My mouth dropped. The most obvious explanation. I hadn’t changed the X.25 addresses! I was so busy wondering how the code could be so weirdly broken that I hadn’t considered looking at the configuration. So, so stupid! I hadn’t changed the configuration since I first set up the system, several months earlier, it just wasn’t in my mind as something that needed doing.

Day three. Drove to Birmingham, feeling very nervous and stupid. Plugged in the computer. Changed the X.25 addresses. Held my breath. The graphical LEDs went from red to orange, and then each Hill Top Site went green in turn, as the transmit token was passed back and forth between them and the replacement DFC. Finally, success!

A Nightmare on Character Street – Rosie Chandler
We recently implemented a database hosted in AWS, with the password stored in the AWS Secrets Manager. The password is pulled into the database connection string, which ends up looking something like this:

“Server=myfunkyserver;Port=1234;Database=mycooldatabase;User ID=bigboss;Password=%PASSWORD%”

Where %PASSWORD% here is substituted with the password pulled out of the Secrets Manager. We found one day that calls to the database started throwing connection exceptions after working perfectly fine up until that point. 

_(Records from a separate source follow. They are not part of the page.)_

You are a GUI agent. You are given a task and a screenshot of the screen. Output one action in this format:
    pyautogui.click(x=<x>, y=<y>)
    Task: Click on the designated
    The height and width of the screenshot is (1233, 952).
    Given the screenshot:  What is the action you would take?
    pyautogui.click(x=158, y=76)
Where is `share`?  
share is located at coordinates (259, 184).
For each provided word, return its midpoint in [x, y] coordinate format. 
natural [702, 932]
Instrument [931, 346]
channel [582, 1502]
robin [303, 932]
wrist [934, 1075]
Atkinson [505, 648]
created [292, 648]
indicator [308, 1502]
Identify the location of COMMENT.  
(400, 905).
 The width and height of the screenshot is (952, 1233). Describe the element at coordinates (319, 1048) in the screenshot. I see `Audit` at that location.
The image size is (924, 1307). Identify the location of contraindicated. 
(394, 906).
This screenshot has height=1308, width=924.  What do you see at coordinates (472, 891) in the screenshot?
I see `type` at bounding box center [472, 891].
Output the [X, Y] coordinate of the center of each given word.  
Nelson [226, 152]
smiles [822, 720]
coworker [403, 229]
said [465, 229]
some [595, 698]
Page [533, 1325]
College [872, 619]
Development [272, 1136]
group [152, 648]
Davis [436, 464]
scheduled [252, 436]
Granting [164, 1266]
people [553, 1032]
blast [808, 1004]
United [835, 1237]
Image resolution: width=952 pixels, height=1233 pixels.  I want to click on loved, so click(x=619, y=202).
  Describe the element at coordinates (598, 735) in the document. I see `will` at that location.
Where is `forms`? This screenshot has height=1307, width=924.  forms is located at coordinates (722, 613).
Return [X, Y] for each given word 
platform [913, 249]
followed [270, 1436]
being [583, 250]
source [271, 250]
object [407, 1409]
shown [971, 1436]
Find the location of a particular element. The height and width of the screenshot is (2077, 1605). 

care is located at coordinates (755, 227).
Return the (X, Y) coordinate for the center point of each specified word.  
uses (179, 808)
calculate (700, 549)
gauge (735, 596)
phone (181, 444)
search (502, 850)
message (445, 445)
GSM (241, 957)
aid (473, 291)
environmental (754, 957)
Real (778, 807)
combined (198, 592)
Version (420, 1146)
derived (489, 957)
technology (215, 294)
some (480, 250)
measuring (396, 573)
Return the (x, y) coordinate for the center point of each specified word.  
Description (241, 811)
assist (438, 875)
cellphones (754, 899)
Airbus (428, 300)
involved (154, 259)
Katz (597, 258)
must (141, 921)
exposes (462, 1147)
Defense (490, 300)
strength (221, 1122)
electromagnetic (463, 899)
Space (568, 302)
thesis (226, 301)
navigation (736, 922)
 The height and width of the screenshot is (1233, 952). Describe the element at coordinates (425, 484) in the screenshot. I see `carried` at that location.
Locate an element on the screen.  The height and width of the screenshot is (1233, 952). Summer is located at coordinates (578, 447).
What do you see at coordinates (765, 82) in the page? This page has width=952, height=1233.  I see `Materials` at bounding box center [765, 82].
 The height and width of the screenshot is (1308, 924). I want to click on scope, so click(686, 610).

After spending a lot of time scratching my head and searching through logs, I decided to take a peek into the Secrets Manager to see what the password was. Turns out that day’s password was something like =*&^%$ (note it starts with “=”) which means that the connection string for that day was invalid. After much facepalming, we implemented a one-line fix to ensure that “=” was added to the list of excluded characters for the password.

The Case of the Phantom Invoices – Chris Rimmer
Many years ago I was responsible for writing code that would email out invoices to customers. I was very careful to set things up so that when the code was tested it would send messages to a fake email system, not a real one. Unfortunately, this wasn’t set up in a very fail-safe way, meaning that another developer managed to activate the email job in the test system and sent real emails to real customers with bogus invoices in them. This is not the sort of mistake you quickly forget. Since then I’ve been very careful configuring email systems in test environments so that they can only send emails to internal addresses.


Tales from the Dropped Database – Rich Brown
It was a slow and rainy Thursday morning, I was just settling into my 3rd cup of coffee when a fateful email appeared with the subject ‘Live site down!!!’

Ah, of course, nothing like a production issue to kick-start your morning. I checked the site: it was indeed down. Sadly, the coffee would have to wait.

Logging onto the server, I checked the logs. A shiver ran down my spine.

ERROR: SQL Error – Table ‘users’ does not exist

ERROR: SQL Error – Table ‘articles’ does not exist

ERROR: SQL Error – Table ‘authors’ does not exist

ERROR: SQL Error – Database ‘live-db’ does not exist

That’s…. unusual…

Everything was working and then suddenly it stopped, no data existed.

Hopping onto the database server showed exactly that. Everything was gone, every row, every table, even the database itself wasn’t there.

I pulled in the rest of the team and we scratched our collective heads, how could this even happen? The database migration system shouldn’t be able to delete everything. We’ve taken all the right mitigations to prevent injection attacks. There’s no reason for our application to do this.

I asked, “What was everyone doing when the database disappeared?”

Dev 1 – “Writing code for this new feature”

Dev 2 – “Updating my local database”

Dev 3 – “Having a meeting”

Ok, follow up question to Dev 2 – “How did you update your database?”

Dev 2 – “I dropped it and let the app rebuild it as I usually do”

Me – “Show me what you did”

ERROR: SQL Error – Cannot drop database ‘live-db’ because it does not exist

Turned out Dev 2 had multiple SQL Server Manager instances open, one connected to their local test database and the other connected to the live system to query some existing data.

They thought they were dropping their local database and ended up dropping live by mistake.

One quick database restore and everything was back to normal.

Moral of the story, principle of least access. If you have a user who only needs to read data, only grant permissions to read data.